Hello nxlog world, Shamed to say, I've spent entire yesterday trying to figure out how to read Windows DHCP log files and ship the events to ElasticSearch. Problem was with using direct path for folder C:\Windows\System32\dhcp\. Managed to get nxlog to read by sharing the folders (read-only permissions) to the user account used for nxlog service account logon.
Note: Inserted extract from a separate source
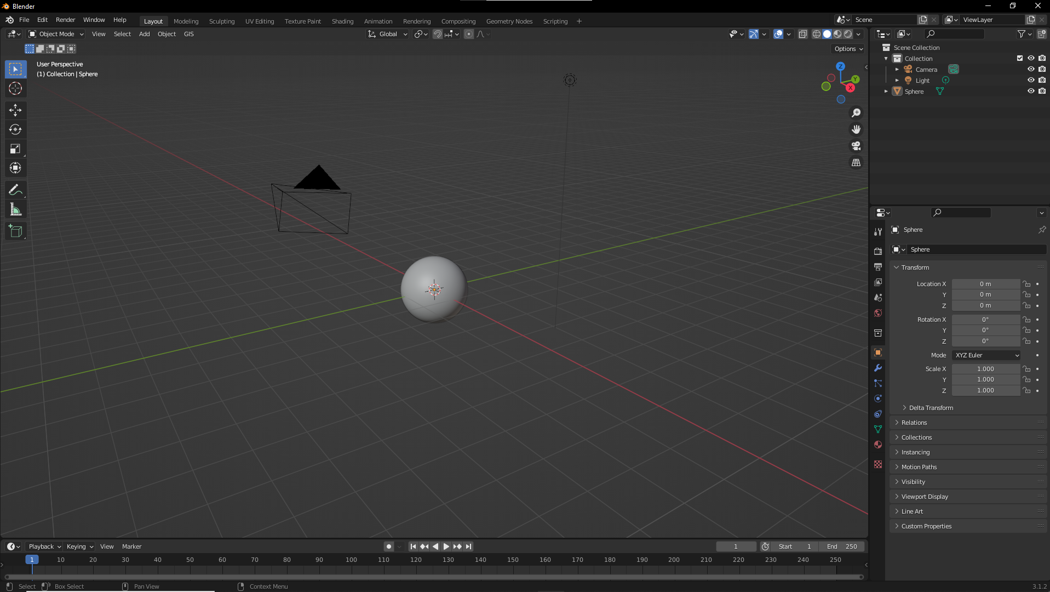This screenshot has height=592, width=1050.
Task: Select the Measure tool
Action: coord(15,210)
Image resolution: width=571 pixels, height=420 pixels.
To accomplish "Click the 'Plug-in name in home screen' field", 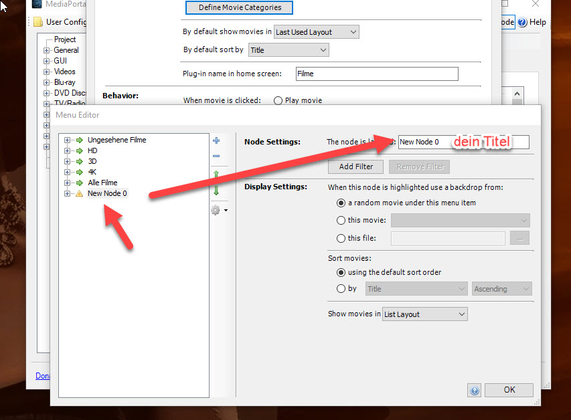I will tap(376, 74).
As the events were not showing in ES, I'm stuck with trying to write the events into another file, in order to confirm that the source files are being read correctly.   OS: Win Srv 2008 R2 Ent nxlog: v 2.9.1347 Here is the nxlog.conf: define ROOT C:\Program Files (x86)\nxlog Moduledir %ROOT%\modules CacheDir %ROOT%\data Pidfile %ROOT%\data\nxlog.pid SpoolDir %ROOT%\data LogFile %ROOT%\data\nxlog.log # debugging only: LogLevel DEBUG NoCache TRUE <Input msdhcp> Module im_file File '\\DC5\dhcp\DhcpSrvLog-*.log' SavePos TRUE InputType LineBased Exec if $raw_event =~ /^#/ drop(); Exec $message = $raw_event; </Input> <Input dns> Module im_file File '\\DC5\dns\dns.log' SavePos TRUE InputType LineBased Exec if $raw_event =~ /^#/ drop(); Exec $message = $raw_event; </Input> <Output file_test> Module om_file File 'C:\Program Files (x86)\nxlog\data\test_file_output.txt' # Sync TRUE OutputType LineBased </Output> <Route test> Path msdhcp,dns => file_test </Route> As a result, only DNS events are written in the output file: 21.1.2016. 11:34:00 A6A8 PACKET 0000000003B27E90 UDP Snd 192.168.105.12 3f0d R Q [8085 A DR NOERROR] A (8)PLANKING(3)lab(5)rador(0) 21.1.2016. 11:34:00 A6A8 PACKET 0000000003EDA2C0 UDP Rcv 192.168.105.12 3c32 Q [0001 D NOERROR] A (8)PLANKING(3)lab(5)rador(0) 21.1.2016. 11:34:00 A6A8 PACKET 0000000003EDA2C0 UDP Snd 192.168.105.12 3c32 R Q [8085 A DR NOERROR] A (8)PLANKING(3)lab(5)rador(0) ..but only the new ones, i.e. as the source DNS log file is being appended. I have tried modifying the SavePos parameter to FALSE of both input modules, but to no avail - same result.   Questions: 1. What would be the correct configuration of global NoCache and module specific SavePos parameters, in order to read and output the complete source file, regardless of prior attempts? 2. What is the reason DHCP logs (using wildcard) are not being read (or at least written in the output), as opposed to the same configuration for DNS logs?     I will provide nxlog debug level log if needed. No visible errors there.   Any help greatly appreciated!